Bakery chain Greggs' success in fighting off the Government's unpopular pasty tax failed to rub off on the company's sales figures today.

Despite its profile being boosted by a 300,000-strong petition against plans to charge 20% VAT on its hot pasties and sausage rolls, the group's underlying sales were down 3.5% in the second quarter of 2012.

The group, which has 1,600 shops in the UK, said the deterioration from a decline of 1.8% earlier in the year was driven by the weather as shoppers stayed away from the high street.

Profits were down 4.6% to £16.5 million in the 26 weeks to June 30, despite its efforts to keep a lid on costs.

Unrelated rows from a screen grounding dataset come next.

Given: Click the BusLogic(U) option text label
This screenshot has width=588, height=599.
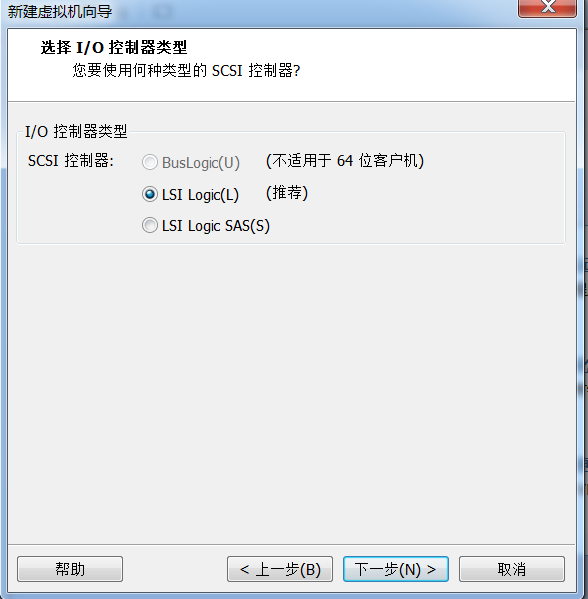Looking at the screenshot, I should click(x=201, y=163).
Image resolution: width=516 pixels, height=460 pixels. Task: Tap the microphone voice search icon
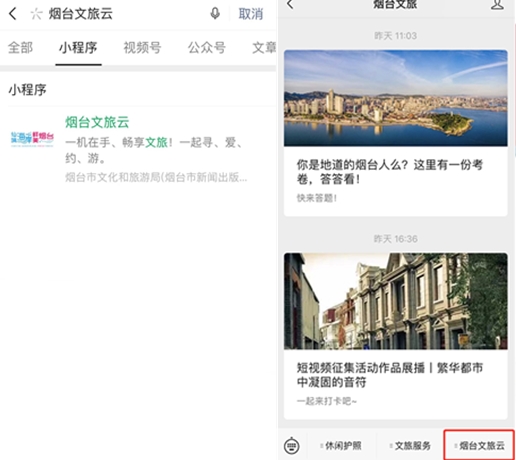[215, 14]
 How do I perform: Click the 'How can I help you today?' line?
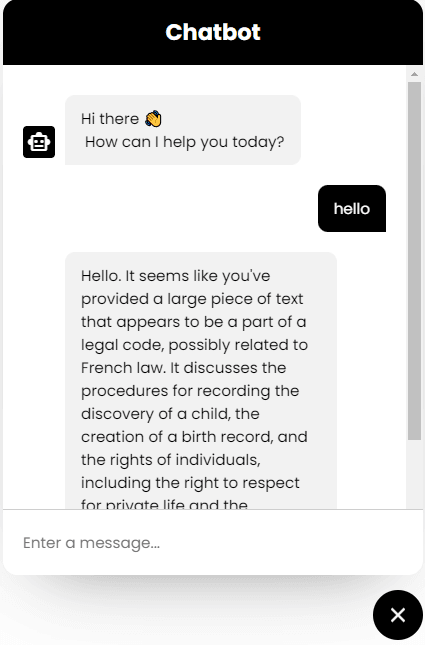coord(184,142)
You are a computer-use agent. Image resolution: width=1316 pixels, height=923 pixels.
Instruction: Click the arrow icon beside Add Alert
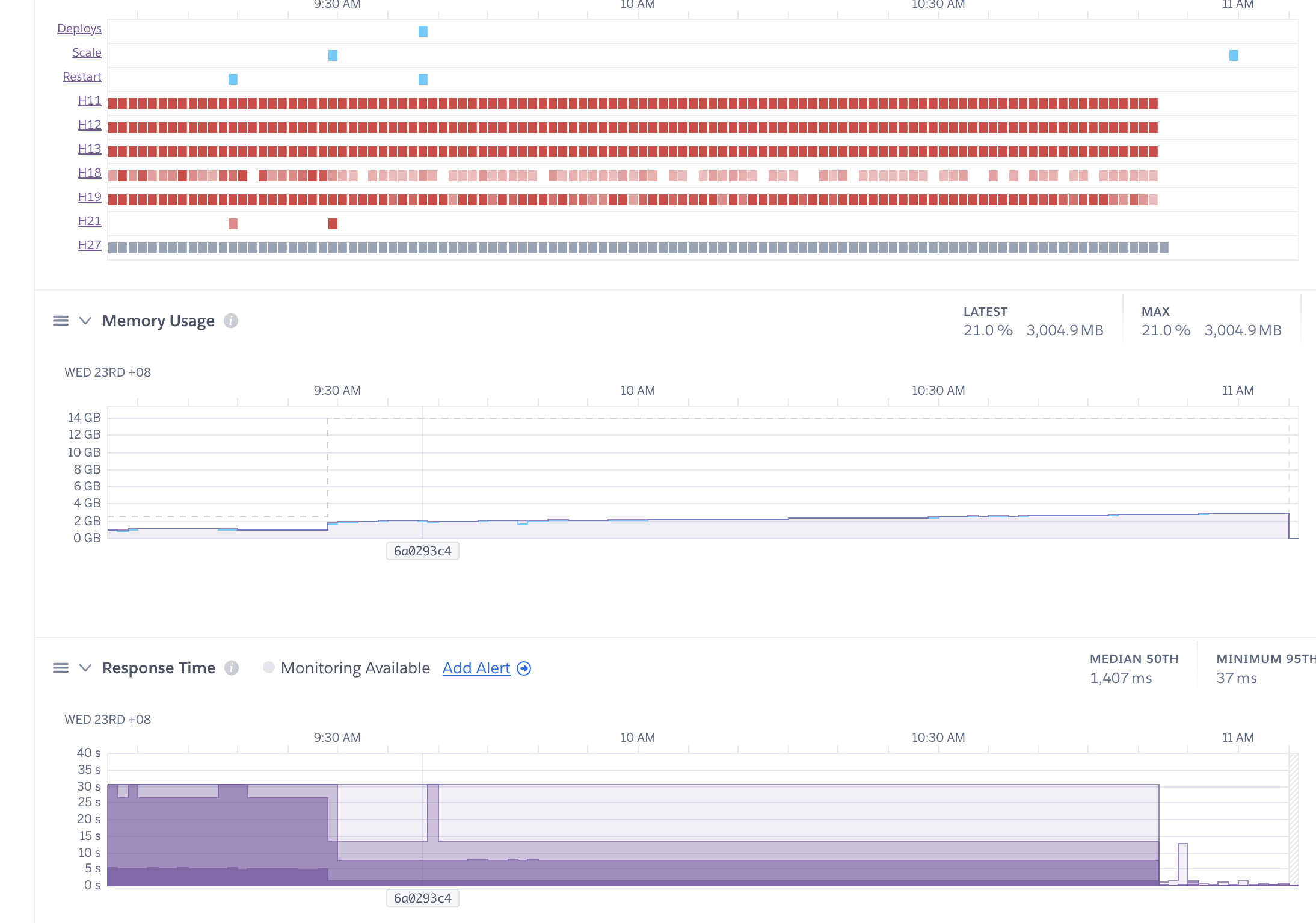point(524,668)
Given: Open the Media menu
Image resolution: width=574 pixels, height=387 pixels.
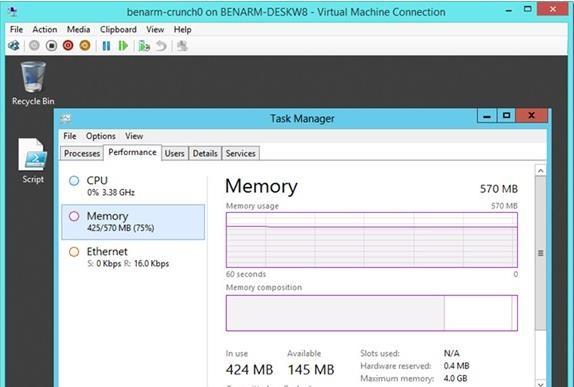Looking at the screenshot, I should [78, 30].
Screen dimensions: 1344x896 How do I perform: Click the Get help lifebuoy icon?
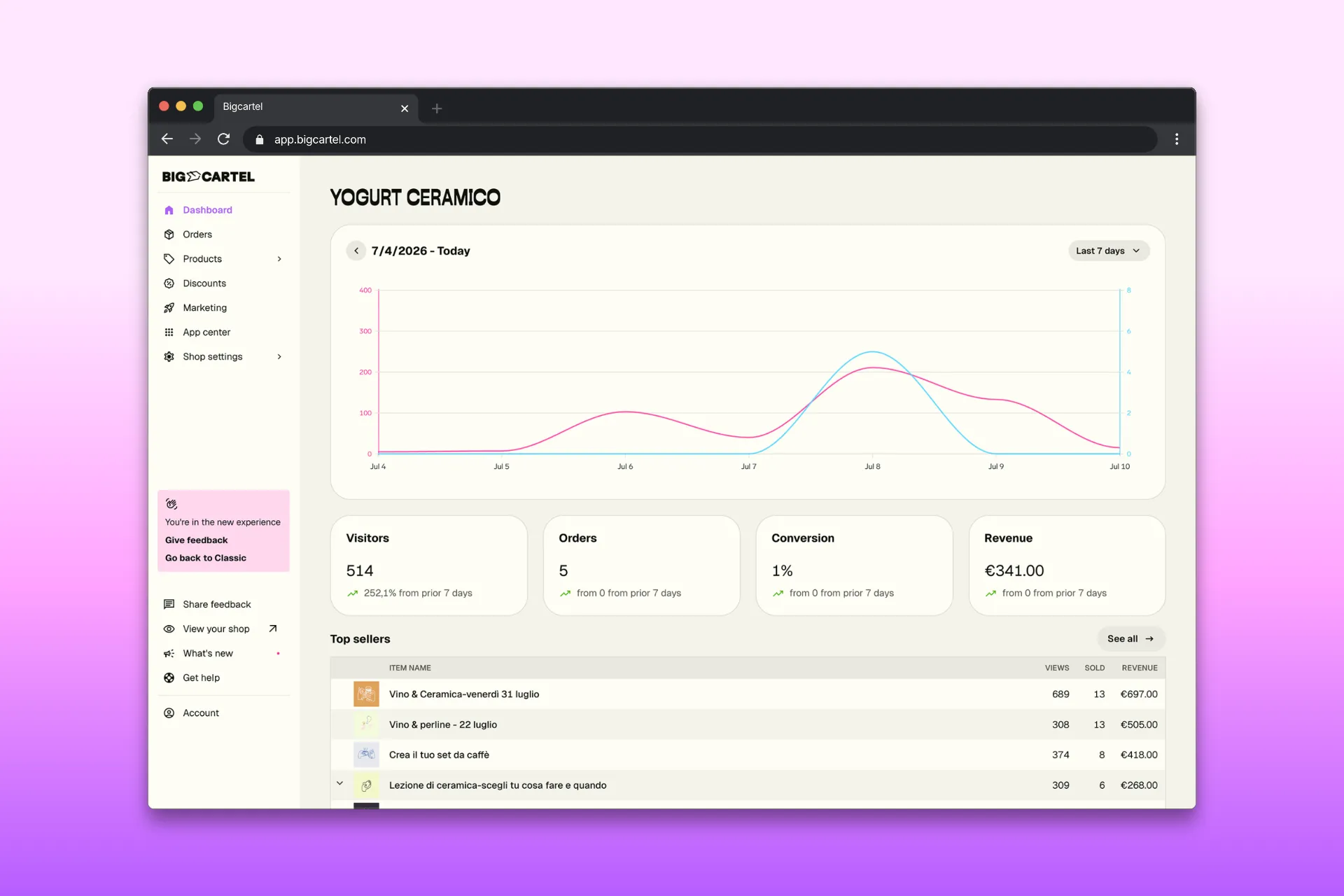(x=169, y=678)
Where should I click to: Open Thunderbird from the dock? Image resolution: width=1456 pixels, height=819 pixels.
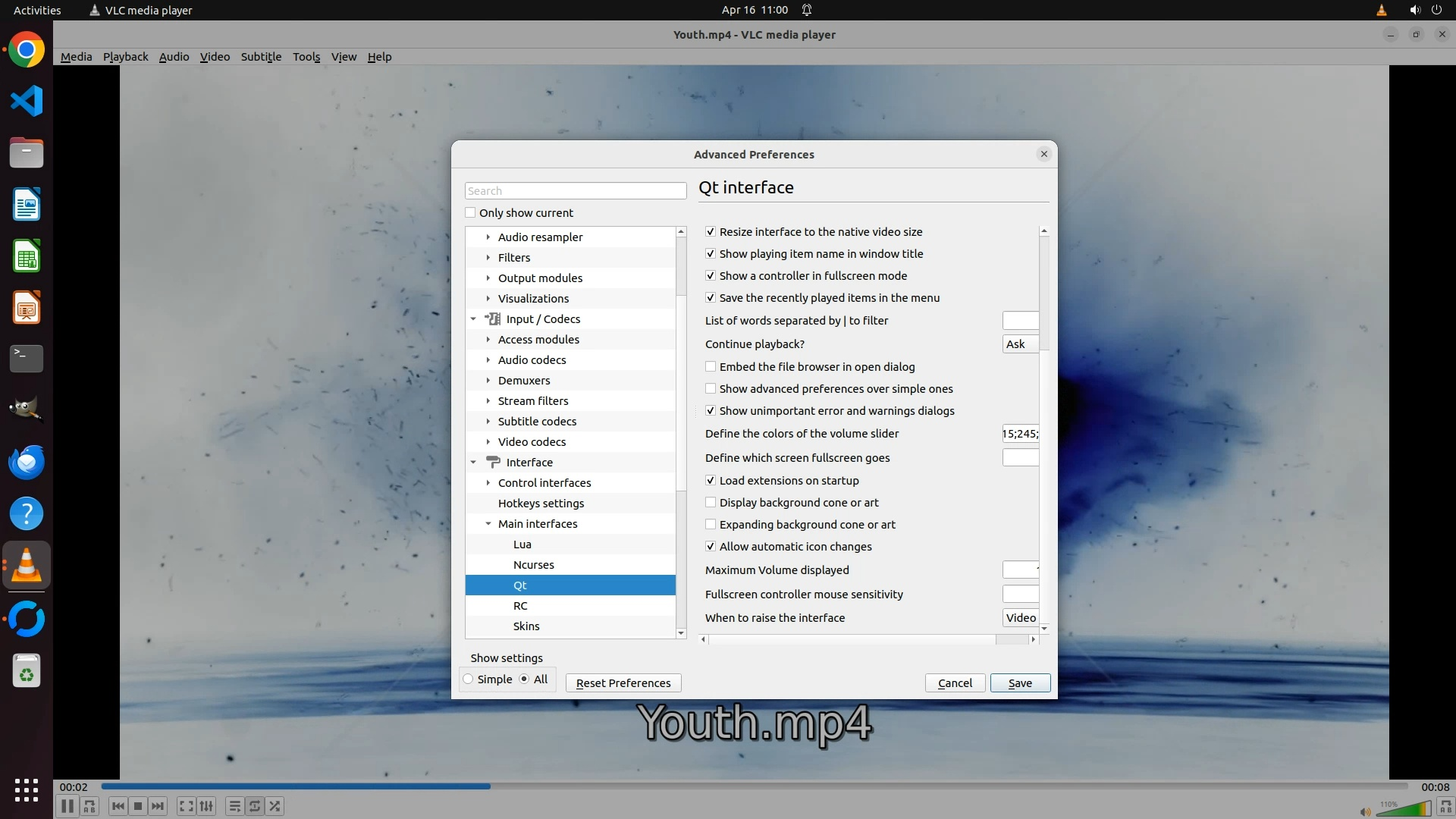[x=27, y=462]
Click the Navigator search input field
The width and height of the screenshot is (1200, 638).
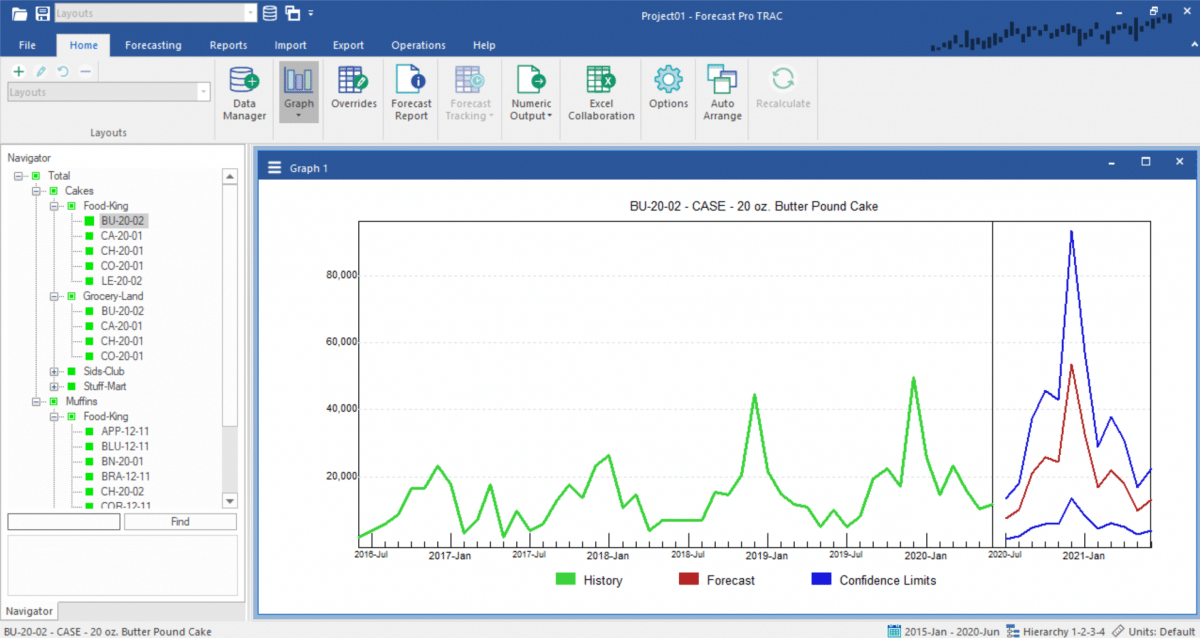point(63,522)
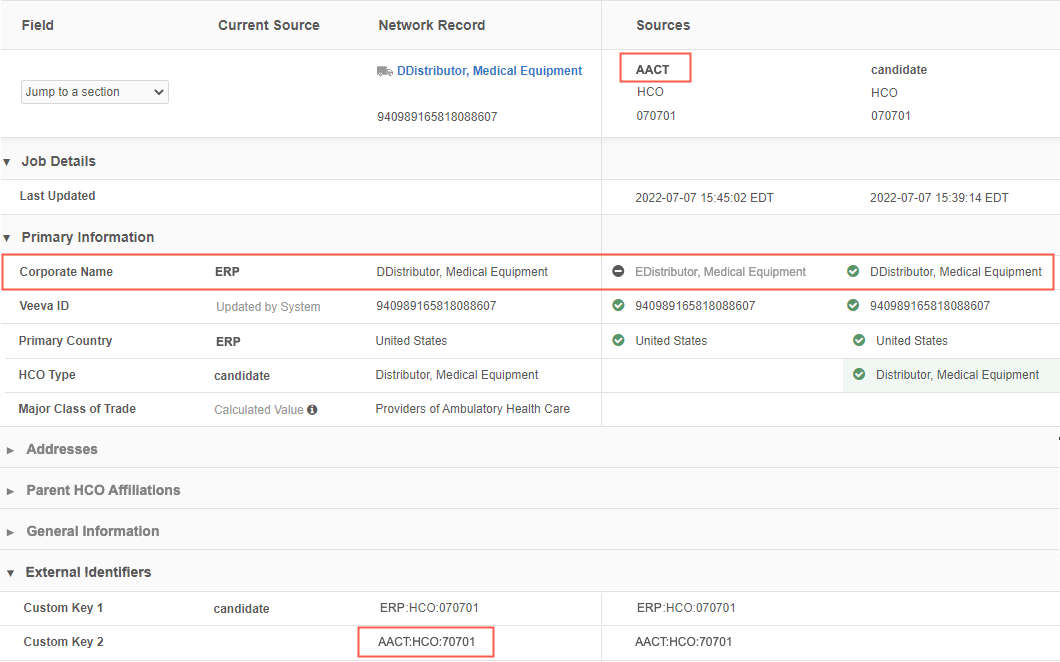Click the truck icon beside DDistributor link
Viewport: 1060px width, 662px height.
pyautogui.click(x=385, y=71)
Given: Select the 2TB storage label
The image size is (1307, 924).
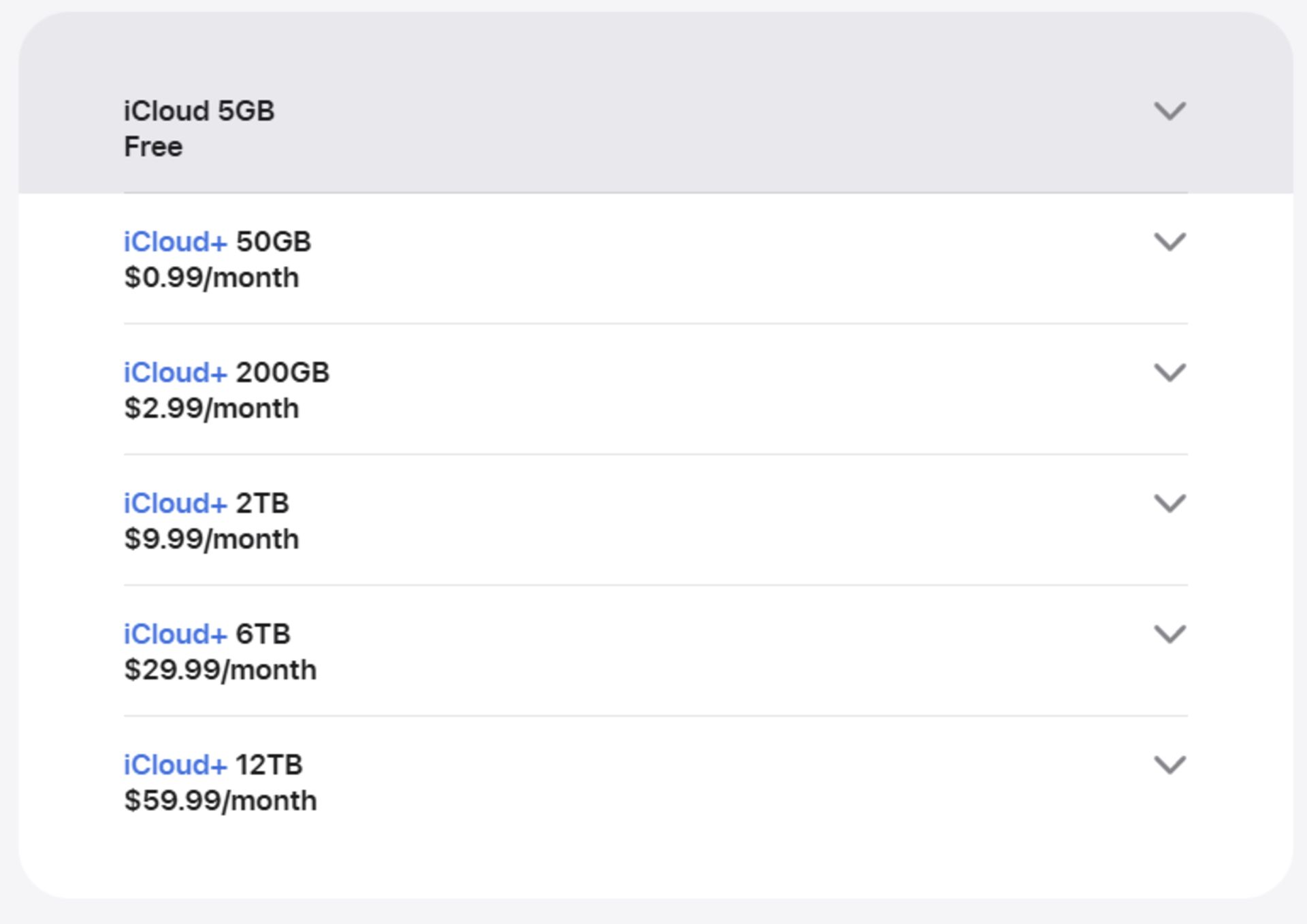Looking at the screenshot, I should pyautogui.click(x=263, y=503).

Meanwhile, the group announced plans to open 28 franchise stores in Moto service stations, creating 500 jobs, following two successful trials as part of plans to expand beyond the UK high street.

Greggs played a key part in the campaign to convince Chancellor George Osborne to overturn the tax plans after chief executive Ken McMeikan marched on Downing Street to deliver the petition.

Mr McMeikan said: "There's no question that the profile of Greggs is significantly higher than it was before the pasty tax started.

"But we were not able to see how much that has benefited sales - the Chancellor announced the tax in March but in April it started raining and didn't stop.

"This really is a very resilient performance, given the exceptional weather."

Its margins had been squeezed partly as a result of higher promotional activity, including a Lunch For Less campaign that offers baguettes for as little as £1.

The Newcastle-based group has opened 33 more shops than it closed this year and is on course to open a record 90 outlets in 2012. The openings helped push total sales up 4.5% to £350 million.

The new shops opened by Moto will be in addition to the 90 stores Greggs plans to open, although it was unable to say when they are likely to be up and running.

Mr McMeikan said the group's London stores have benefited from the first week of the Olympics, with like-for-like sales up 10%. Some shops have seen growth of up to 80% and its shop in Westfield has smashed all records for the week.

Greggs has been trialling new formats in new locations such as bus and train stations and will open its fifth "Greggs moment" coffee shop, in Gateshead, this week.

It has also trialled a new Greggs the Bakery format, which offers olive breads and herb focaccias, in Newcastle, doors away from where its first store was opened in 1951.

Sales of its products through frozen food retailer Iceland have also proved successful as it eyes the home baking market.

The group warned that a drought in the US threatens to push up grain prices but it has already pre-bought 80% of its food for the second half of this year, leaving it in a strong position as it looks to keep prices down.